> [MATERIAL PROVIDED]
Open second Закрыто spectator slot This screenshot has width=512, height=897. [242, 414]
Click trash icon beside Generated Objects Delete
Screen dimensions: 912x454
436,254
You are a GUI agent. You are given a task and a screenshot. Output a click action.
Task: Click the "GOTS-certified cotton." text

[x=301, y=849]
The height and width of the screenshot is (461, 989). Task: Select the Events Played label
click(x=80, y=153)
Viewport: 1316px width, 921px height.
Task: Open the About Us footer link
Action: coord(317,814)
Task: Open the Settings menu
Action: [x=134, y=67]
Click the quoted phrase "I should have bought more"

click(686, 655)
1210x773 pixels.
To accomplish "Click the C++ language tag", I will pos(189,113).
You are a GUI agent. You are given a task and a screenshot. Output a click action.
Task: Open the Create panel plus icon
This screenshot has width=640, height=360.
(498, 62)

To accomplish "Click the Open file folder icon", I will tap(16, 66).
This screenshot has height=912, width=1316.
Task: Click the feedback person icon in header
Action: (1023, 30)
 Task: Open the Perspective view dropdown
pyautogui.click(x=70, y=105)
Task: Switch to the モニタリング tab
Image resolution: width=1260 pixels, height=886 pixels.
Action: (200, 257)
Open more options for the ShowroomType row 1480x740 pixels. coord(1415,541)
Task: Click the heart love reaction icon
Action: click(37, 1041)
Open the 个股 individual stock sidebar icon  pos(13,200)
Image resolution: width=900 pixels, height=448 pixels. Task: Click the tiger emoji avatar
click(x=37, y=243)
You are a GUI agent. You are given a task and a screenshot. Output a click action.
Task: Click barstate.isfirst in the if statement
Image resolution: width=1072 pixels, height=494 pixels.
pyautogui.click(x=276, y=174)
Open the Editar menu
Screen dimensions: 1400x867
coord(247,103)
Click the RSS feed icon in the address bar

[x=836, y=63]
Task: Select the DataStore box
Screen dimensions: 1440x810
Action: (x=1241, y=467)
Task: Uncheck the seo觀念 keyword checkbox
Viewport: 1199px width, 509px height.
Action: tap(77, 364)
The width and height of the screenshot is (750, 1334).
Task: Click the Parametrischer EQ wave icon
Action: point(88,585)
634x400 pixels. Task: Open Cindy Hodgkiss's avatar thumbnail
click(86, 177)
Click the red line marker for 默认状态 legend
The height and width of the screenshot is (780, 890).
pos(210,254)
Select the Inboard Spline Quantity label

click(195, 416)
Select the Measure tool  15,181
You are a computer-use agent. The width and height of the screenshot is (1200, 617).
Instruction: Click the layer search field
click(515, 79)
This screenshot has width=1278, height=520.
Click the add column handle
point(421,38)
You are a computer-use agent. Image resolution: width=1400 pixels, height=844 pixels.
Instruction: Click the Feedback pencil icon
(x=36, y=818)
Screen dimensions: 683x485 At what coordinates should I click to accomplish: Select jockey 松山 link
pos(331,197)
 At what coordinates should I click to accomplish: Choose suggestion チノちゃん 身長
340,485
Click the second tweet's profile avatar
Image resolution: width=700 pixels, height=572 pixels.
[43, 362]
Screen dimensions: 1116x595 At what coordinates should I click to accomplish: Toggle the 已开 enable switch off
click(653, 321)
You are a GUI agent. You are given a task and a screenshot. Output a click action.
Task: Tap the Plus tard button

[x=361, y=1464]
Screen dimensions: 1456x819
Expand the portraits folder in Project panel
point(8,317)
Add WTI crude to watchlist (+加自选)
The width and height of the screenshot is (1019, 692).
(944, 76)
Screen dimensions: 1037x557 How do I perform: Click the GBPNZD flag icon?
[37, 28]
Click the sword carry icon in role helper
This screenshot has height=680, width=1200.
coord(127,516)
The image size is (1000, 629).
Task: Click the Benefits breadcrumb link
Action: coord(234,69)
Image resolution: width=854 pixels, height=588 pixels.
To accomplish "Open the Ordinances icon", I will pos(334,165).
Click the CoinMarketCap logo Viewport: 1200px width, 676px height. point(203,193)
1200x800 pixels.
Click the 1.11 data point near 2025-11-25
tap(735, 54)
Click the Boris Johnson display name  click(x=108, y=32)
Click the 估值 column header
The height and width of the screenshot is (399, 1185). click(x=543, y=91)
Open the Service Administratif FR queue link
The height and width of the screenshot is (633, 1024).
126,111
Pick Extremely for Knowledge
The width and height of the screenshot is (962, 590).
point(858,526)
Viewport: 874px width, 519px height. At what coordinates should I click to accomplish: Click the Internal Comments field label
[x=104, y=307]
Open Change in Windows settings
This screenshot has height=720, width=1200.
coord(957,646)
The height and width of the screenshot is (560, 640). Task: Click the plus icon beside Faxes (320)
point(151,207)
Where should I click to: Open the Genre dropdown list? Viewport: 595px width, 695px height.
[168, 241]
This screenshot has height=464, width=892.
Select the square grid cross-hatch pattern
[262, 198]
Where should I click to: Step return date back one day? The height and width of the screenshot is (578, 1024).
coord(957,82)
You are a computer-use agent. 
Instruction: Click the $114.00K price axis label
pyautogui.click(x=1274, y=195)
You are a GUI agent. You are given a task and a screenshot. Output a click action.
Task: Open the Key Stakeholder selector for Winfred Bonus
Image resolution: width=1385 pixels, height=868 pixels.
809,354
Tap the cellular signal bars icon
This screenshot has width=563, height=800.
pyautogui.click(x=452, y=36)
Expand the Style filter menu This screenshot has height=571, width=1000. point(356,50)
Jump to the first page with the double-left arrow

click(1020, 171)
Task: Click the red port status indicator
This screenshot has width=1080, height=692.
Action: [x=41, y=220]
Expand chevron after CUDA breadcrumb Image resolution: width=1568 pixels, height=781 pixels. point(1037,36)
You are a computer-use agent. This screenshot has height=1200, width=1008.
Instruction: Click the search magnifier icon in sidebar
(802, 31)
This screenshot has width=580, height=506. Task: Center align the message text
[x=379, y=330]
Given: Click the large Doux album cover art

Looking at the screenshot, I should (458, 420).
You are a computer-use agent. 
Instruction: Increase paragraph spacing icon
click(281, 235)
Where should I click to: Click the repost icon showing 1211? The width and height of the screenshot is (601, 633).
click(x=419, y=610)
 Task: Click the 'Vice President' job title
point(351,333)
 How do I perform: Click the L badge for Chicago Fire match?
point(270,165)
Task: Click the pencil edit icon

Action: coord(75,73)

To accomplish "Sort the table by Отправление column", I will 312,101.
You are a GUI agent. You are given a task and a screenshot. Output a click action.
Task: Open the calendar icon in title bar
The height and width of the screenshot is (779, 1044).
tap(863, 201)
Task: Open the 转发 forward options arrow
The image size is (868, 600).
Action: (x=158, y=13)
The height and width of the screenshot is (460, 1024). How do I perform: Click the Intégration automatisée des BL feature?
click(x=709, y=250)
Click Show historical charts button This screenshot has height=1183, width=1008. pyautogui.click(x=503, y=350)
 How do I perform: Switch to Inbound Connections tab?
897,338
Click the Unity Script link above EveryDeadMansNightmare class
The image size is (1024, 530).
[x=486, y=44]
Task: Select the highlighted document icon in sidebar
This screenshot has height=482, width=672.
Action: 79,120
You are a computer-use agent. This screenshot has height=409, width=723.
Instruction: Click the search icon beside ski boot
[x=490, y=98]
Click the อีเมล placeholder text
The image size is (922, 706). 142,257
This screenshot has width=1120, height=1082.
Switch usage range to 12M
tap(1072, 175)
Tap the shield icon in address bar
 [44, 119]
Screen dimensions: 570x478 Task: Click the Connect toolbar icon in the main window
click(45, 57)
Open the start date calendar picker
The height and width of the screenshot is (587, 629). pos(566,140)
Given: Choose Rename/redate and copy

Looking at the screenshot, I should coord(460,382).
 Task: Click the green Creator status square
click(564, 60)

> [WHAT NEEDS TO BE DONE]
In the records, locate each line holding the string "computer" and copy it.

> [ANSWER TO THIS TASK]
You are a computer-use agent. The width and height of the screenshot is (1200, 617).
You are a computer-use agent. Image resolution: width=1400 pixels, height=844 pixels.
You are a computer-use agent. 
You are a computer-use agent. This screenshot has height=1200, width=1008.
You are a computer-use agent. 
You are a computer-use agent. This screenshot has height=409, width=723.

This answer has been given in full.